5 Mistakes that Quash Corporate Innovation
We’ll get to the story as soon as I get outside my office and act like an anthropologist…
I bet you already know that the biggest breakthroughs in the history of business – and the history of the world – are never the result of conventional thinking. The Media Guy ran into Maria Ferrante-Schepis, a veteran in the insurance and financial services industry who now consults Fortune 100 companies and she further confirmed that philosophy.
“To echo Harvard Business School professor Theodore Levitt back in 1960, ‘In every case, the reason growth (in business) is threatened, slowed or stopped is not because the market is saturated. It is because there has been a failure of management.’ Many of the world’s biggest companies are simply riding on inertia,” says Ferrante-Schepis, author of “Flirting with the Uninterested,” coauthored by G. Michael Maddock, which explores innovation opportunity through the lens of the insurance industry
‘You Can’t Read the Label While Inside the Jar.’
“There’s a great saying in the South: ‘You can’t read the label when you are sitting inside the jar,’ ” says Maddock, CEO of Maddock Douglas. “It’s hard to see a need and invent a way to fill that need when you’ve been inside one business or industry for a long time.”
She adds that recognizing those needs requires stepping outside of the jar and viewing things from the outside. “You can’t innovate from inside the jar, and if you aren’t innovating, you’re just waiting for the expiration date on your business,” she says.
Ferrante-Schepis and Maddock bust five myths relating to corporate innovation:
- The preference of four out of five dentists doesn’t necessarily matter: Many years ago, when the Maddock Douglas firm consulted with P&G to develop new oral health care products, Crest was recommended by most dentists. However, it turns out the market had shifted; consumers became more interested in bright smiles than healthy gums. Many industries make the mistake of getting their insights from their own experts rather than asking the consumer.
- Giving all your love to those who already love you: In the interest of preserving customer morale, too many companies focus on those who already love their service. But that’s not what companies need to work on; they need to focus on what’s not working in order to improve. The haters very often offer well-targeted insights that can tremendously improve products, customer service, and/or operations.
- “We tried that idea. It didn’t work.” What idea, exactly? People who are in the jar interpret new ideas based on how they last saw them. You may think you’ve tried or tested an idea, but if you applied it in a conventional way, the way it’s always been used, you haven’t really tried it. Consider the term “auction” — in-the-jar thinkers envision Sotheby’s and not the more practical and innovative eBay.

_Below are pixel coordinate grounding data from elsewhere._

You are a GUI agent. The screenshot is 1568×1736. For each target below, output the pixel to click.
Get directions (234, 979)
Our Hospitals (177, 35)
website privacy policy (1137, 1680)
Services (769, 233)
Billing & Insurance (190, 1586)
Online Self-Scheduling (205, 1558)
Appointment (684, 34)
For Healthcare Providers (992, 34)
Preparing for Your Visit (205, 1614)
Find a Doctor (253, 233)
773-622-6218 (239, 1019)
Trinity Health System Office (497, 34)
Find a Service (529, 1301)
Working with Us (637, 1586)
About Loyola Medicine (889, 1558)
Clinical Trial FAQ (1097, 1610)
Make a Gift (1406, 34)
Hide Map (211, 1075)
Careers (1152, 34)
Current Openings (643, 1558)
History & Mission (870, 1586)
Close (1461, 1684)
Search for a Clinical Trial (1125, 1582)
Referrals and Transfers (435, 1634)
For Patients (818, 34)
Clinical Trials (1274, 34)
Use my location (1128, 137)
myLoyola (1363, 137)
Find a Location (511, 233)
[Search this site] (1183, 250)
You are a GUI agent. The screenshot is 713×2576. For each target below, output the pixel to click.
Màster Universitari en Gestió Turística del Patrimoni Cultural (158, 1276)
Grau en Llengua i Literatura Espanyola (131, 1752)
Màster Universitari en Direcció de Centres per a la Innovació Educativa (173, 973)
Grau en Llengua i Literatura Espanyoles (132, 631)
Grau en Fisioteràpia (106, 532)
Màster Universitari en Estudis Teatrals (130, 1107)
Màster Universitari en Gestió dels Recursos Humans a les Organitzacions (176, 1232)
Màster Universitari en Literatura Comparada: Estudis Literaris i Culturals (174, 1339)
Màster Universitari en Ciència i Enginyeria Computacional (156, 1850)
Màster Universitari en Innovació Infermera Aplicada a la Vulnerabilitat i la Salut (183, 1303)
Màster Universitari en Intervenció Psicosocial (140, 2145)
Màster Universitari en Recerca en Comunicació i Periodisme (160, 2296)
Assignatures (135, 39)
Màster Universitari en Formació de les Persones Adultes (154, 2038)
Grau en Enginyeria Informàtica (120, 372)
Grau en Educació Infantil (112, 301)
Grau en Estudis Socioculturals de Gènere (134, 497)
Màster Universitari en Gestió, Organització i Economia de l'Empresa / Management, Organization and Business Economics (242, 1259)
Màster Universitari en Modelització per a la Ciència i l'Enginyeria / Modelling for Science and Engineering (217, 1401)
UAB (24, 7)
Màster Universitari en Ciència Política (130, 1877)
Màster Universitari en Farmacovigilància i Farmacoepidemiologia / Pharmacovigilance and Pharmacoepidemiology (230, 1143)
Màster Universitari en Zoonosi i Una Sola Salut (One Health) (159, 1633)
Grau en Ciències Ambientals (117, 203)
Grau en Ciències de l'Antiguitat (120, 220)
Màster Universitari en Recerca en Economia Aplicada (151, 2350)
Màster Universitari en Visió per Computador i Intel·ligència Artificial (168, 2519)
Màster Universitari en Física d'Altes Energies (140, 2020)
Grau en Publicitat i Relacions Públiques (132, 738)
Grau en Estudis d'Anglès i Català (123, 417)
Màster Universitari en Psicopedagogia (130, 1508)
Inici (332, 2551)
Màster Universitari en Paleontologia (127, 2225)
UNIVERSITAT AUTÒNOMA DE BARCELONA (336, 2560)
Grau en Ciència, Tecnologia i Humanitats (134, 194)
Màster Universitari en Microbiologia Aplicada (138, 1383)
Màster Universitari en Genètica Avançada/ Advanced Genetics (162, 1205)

- Trying to impress with insider jargon: Communication is a huge part of innovation. Policies in the health-insurance industry, for example, include language that may make sense to insiders, but say nothing to the average middle-class customer, which is prohibitive. Be very careful about the language you use. In this case, “voice of the customer” should be taken literally. Customers recognize, respond to and build from their own words more than from yours.
- Staying at your desk and in the office: Doubling down on what already has not worked for you is not innovative. Get outside your office and act like an anthropologist. Spend time with your customers and bring an expert interpreter and a couple members of your team. Compare notes; you’ll be shocked at how differently you all see the situation.